[START OF Selection]

# How short are your dog's nails?



## cassadee7 (Nov 26, 2009)

I am trying to get an idea if I am getting Saber's nails trimmed short enough. They look good to me but still do the tikka-tikka-tikka on the hard floors. I trim off the ends but there sure seems to be a lot of nail left. If you can, would you please post a picture of how short your dog's nails are?

(I have a dremel, haven't used it yet, but am trying to get a visual of how short is appropriate).


----------



## e.rigby (May 28, 2011)

Depending on how long your dog's nails are right now, you may not be able to get them as short as you want. The quick in the nail is what determines how short you can cut/grind them. Any shorter and you will cause your dog to bleed.

If you are hoping to get short nails, try grinding them a little bit each week. Look at the center part of the nail (assuming your dog has black nails) if you see a moist black dot, you're getting close to the quick and you should stop grinding! 

I have wood floors, and don't like the clickclickclick of dog nails, so I keep all my dog's nails really short (that, and we go on long walks on paved roads so that also helps to keep them short)

Any shorter than what I have, and I think they'd be a bit uncomfortable for the dogs.. mine haven't show any signs of discomfort from the length I have their nails.


----------



## GSDElsa (Jul 22, 2009)

[END OF Selection]
[START OF Material supplied]

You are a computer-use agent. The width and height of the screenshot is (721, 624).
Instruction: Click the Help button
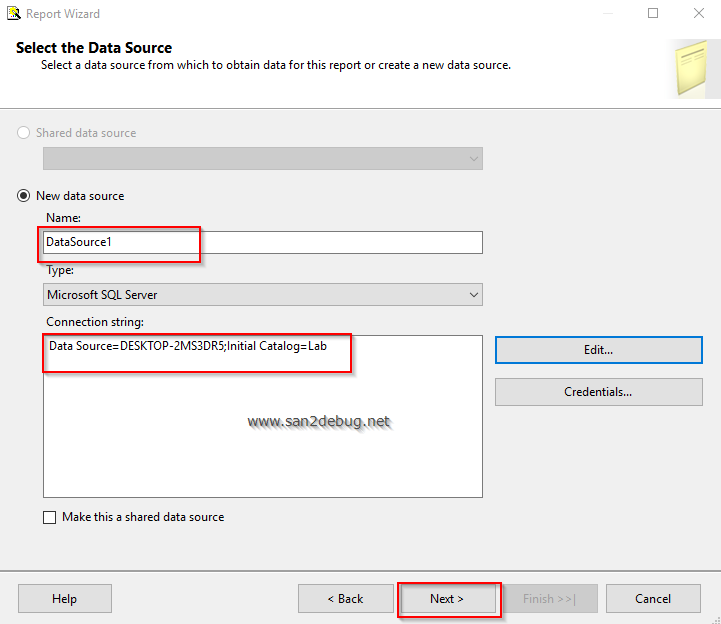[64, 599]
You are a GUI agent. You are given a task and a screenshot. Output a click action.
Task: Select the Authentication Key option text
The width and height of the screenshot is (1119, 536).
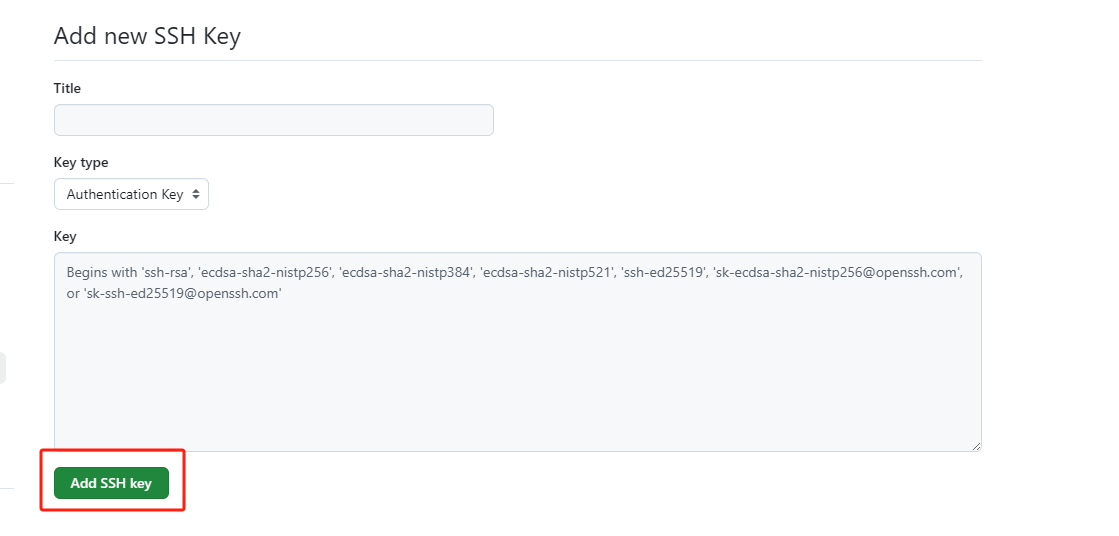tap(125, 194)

[END OF Material supplied]

• **Your tasks**:
#1 Rewrite all the rows above, swapping "screenshot" for "screen capture" and leaving everything else as it is. Omit the pictures from your version.
#2 Write the next part of the forum thread about how short dogs' nails should be, continuing from the point where it stops.

• **The responses**:
#1
You are a computer-use agent. The width and height of the screen capture is (721, 624).
Instruction: Click the Help button
[64, 599]
You are a GUI agent. You are given a task and a screen capture. Output a click action.
Task: Select the Authentication Key option text
The width and height of the screen capture is (1119, 536).
tap(125, 194)

#2
TOO LONG! Elsa has claws, I hate to admit. I really need to get a dremel--I've quicked her so many times I freak out and then just wait forever to do it, which only makes the situation worse.

Plus, her conformation is kind of weird (she has loose front feet) and her back ones grind down wonderfully which the front ones are talons.

I'm a BAD MOM!


----------



## wyominggrandma (Jan 2, 2011)

I keep my dogs nails very short. Used to showing dogs , so you want them short short. I hate when they make noise walking across the floor. I dremel once a week to keep them the way I like them.


----------



## sagelfn (Aug 13, 2009)

Good question! 

:wub: I love toe penciling (sorry that is OT)

I've never had to trim Sage's back nails. They wear down on their own. His front nails are long, they click on the hardwood. I would like them to be as short as his back nails but am afraid to quick him. I trim a little bit off about every other week but have been afraid to go any shorter. I will try to get a photo up tomorrow.


----------



## onyx'girl (May 18, 2007)

I love the looks of short nails...and tight feet~ Nice feet/nails in e.rigby's pic!

My dogs have longer nails and it bugs me, I've read that fish oil, coconut or hemp oil really makes them grow quick. 
My dogs nails _do_ grow fast! The rears are nice, but the fronts are longer than I like, hard to keep up on them....I have Karlo's done every 3 weeks as he fights it big-time. He's the only one that goes to a groomer for pedi's


----------



## Samba (Apr 23, 2001)

I try to keep them short. When they get away from me, it is dremel every 4-5 days to get that quick moving back gradually.

The AKC standard calls for short nails. Can you believe the standard speaks to nails?!


----------



## doggiedad (Dec 2, 2007)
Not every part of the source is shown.